* Exercise directions: Copy out only the span from the line with "Given: Enable the セルフタイマー toggle" to the end of the data, both ends kept, word for word.

:: Supplied material ::

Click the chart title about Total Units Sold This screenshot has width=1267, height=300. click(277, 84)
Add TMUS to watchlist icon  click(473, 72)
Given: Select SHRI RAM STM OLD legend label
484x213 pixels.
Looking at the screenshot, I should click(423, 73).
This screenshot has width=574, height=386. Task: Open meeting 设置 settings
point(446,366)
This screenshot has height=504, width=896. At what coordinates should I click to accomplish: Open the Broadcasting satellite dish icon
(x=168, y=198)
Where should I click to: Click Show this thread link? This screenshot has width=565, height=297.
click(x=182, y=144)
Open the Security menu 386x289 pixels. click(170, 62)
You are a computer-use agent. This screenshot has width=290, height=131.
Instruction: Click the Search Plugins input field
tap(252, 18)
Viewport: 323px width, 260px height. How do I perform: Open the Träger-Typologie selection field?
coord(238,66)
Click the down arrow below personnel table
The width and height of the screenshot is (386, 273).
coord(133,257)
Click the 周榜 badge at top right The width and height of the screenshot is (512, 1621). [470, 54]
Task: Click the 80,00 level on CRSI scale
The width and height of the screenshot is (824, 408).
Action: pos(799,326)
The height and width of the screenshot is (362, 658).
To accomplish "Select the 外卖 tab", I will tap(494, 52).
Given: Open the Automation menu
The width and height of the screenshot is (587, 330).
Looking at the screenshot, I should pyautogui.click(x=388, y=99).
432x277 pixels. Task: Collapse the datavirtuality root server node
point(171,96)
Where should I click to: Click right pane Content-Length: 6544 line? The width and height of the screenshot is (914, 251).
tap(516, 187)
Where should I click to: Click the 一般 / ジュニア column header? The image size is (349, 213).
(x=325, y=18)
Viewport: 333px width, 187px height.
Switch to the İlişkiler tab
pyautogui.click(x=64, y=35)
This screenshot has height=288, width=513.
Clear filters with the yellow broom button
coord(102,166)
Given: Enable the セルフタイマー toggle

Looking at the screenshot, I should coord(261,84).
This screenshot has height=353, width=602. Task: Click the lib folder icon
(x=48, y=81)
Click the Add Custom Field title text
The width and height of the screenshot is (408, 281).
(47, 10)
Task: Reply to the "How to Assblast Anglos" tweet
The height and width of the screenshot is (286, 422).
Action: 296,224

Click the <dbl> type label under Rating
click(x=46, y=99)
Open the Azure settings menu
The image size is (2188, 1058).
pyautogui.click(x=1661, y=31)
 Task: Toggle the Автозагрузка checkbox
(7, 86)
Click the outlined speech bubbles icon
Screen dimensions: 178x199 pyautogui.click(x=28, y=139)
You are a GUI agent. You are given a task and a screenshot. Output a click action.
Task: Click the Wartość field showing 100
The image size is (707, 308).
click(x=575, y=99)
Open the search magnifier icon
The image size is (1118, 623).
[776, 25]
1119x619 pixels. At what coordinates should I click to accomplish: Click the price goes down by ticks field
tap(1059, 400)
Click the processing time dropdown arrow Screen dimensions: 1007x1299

:::

* Exercise output:
Given: Enable the セルフタイマー toggle

Looking at the screenshot, I should coord(261,84).
This screenshot has height=353, width=602. Task: Click the lib folder icon
(x=48, y=81)
Click the Add Custom Field title text
The width and height of the screenshot is (408, 281).
(47, 10)
Task: Reply to the "How to Assblast Anglos" tweet
The height and width of the screenshot is (286, 422).
Action: 296,224

Click the <dbl> type label under Rating
click(x=46, y=99)
Open the Azure settings menu
The image size is (2188, 1058).
pyautogui.click(x=1661, y=31)
 Task: Toggle the Автозагрузка checkbox
(7, 86)
Click the outlined speech bubbles icon
Screen dimensions: 178x199 pyautogui.click(x=28, y=139)
You are a GUI agent. You are given a task and a screenshot. Output a click action.
Task: Click the Wartość field showing 100
The image size is (707, 308).
click(x=575, y=99)
Open the search magnifier icon
The image size is (1118, 623).
[776, 25]
1119x619 pixels. At what coordinates should I click to accomplish: Click the price goes down by ticks field
tap(1059, 400)
Click the processing time dropdown arrow Screen dimensions: 1007x1299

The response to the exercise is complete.